Cybercrime,
Fraud Management & Cybercrime,
Social Engineering
Skepticism Surrounds Announcement from Cybercriminal Group
A group of teenage hackers, known for targeting airlines, insurance firms, and casinos in both the United Kingdom and United States, has announced the cessation of their activities. Their declaration raises eyebrows within the cybersecurity community, especially given their previous high-profile exploits.
The group, identified as Scattered Lapsus$, posted a somewhat unclear message on their communication channel, declaring their intent to “go dark” after a reported 72 hours of silence. Notably, they recently targeted British automaker Jaguar Land Rover, disrupting the company’s global operations.
In their party statement, the group claimed, “We LAPSUS$, Trihash, Yurosh, Yaxsh, WyTroZz, N3z0x, Nitroz, TOXIQUEROOT, Prosox, Pertinax, Kurosh, Clown, IntelBroker, Scattered Spider, Yukari, and others, have decided to go dark. Our objectives have been fulfilled, and now it is time to say goodbye.”
Scattered Lapsus$ alleges to have successfully breached Google on multiple occasions, as well as undermining the security framework of firms like Salesforce and CrowdStrike. They further threatened to disclose sensitive data from luxury brands and airlines, though they insist that future data leaks do not indicate active operations.
This group is part of a decentralized hacking collective referred to as “The Community” or “The Com,” which has been implicated in attacks against over 130 corporations, including MGM Resorts, Clorox, and cryptocurrency exchange Coinbase. Their modus operandi revolves around tactics such as SIM-swapping and phishing, often impersonating IT personnel to bypass multi-factor authentication.
Recently, law enforcement’s increased scrutiny has resulted in arrests linked to these cyber activities. Key group member Noah Michael Urban, aged 20, was sentenced to ten years in federal prison after pleading guilty. In another development, British authorities detained four individuals suspected of involvement in the Marks & Spencer and Co-op breaches, while Canadian law enforcement apprehended Alexander Moucka on charges related to data theft potentially linked to Scattered Spider.
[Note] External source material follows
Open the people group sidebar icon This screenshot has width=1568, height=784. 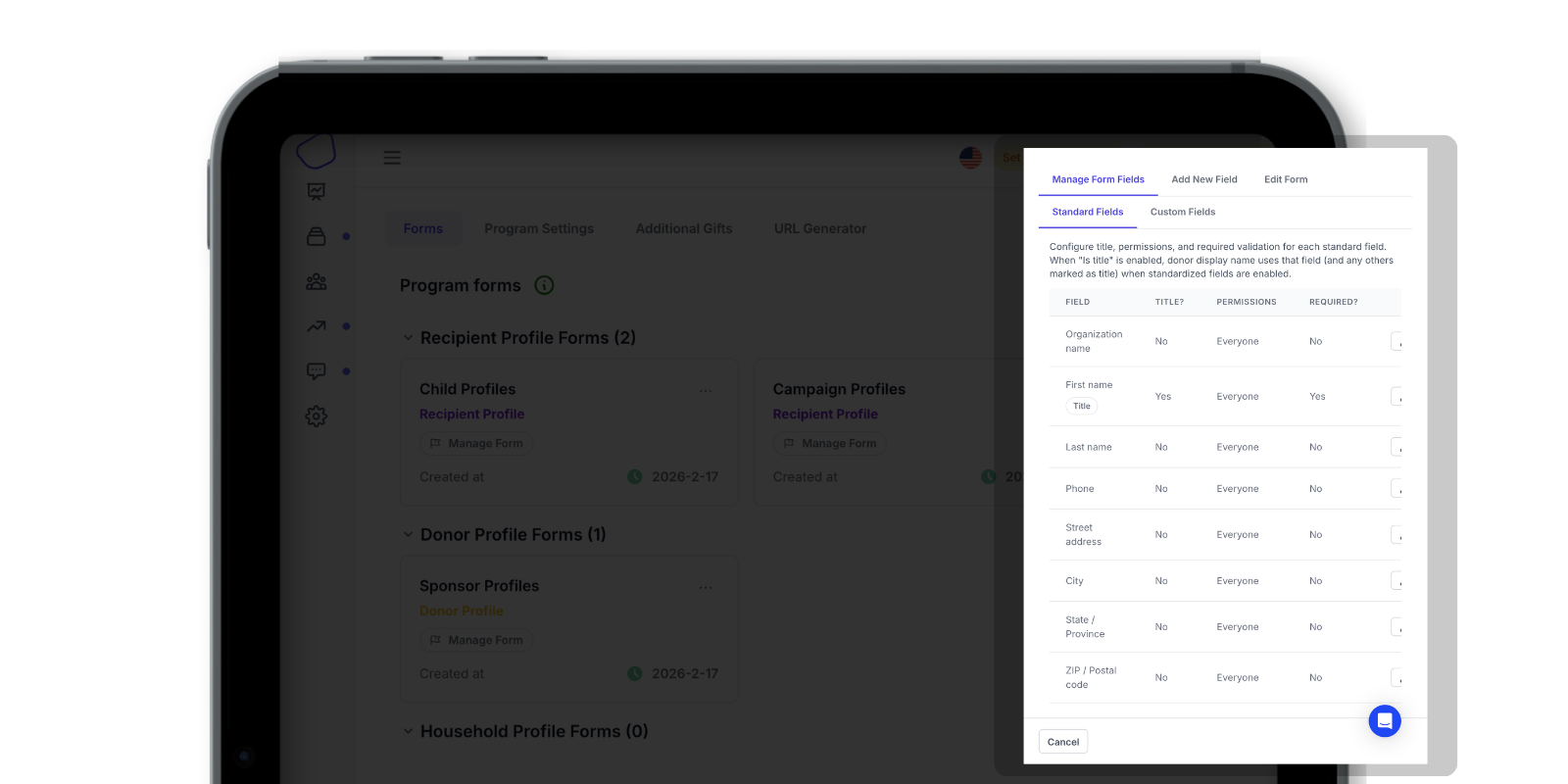(x=316, y=281)
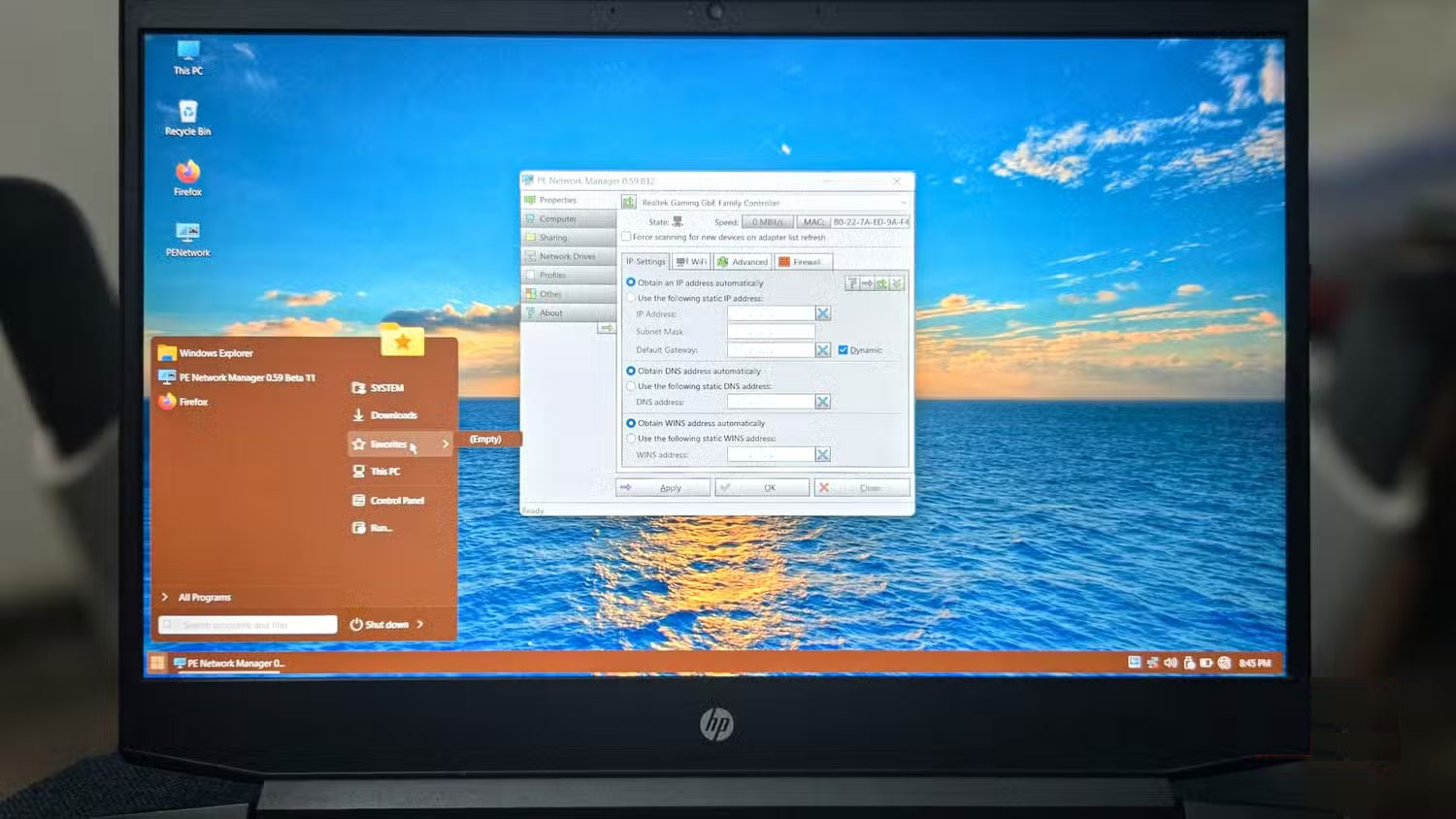The image size is (1456, 819).
Task: Open the volume icon in the system tray
Action: pyautogui.click(x=1169, y=662)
The announced hiatus from operations could signal internal turmoil or a strategic rebranding effort, according to cybersecurity experts. Cian Heasley, a principal consultant at Acumen Cyber, speculated that this move may reflect disagreements on navigating increasing legal risks, which suggests a possible regrouping rather than a conclusive end to their activities.
Christiaan Beek, a senior director at Rapid7, characterized the announcement as likely tactical, intended to diminish visibility while evaluating responses. He cautioned that unless significant indicators of their operational status emerge, such as prolonged silence or the disappearance of known members, the declaration might not accurately reflect their ongoing capabilities.
This situation underscores the evolving landscape of cyber threats and emphasizes the importance of ongoing vigilance among businesses. With tactics employed by groups like Scattered Lapsus$ often falling within categories outlined by the MITRE ATT&CK framework—such as initial access, persistence, and privilege escalation—organizations must focus on strengthening their defenses against the increasingly sophisticated methods employed by these adversaries.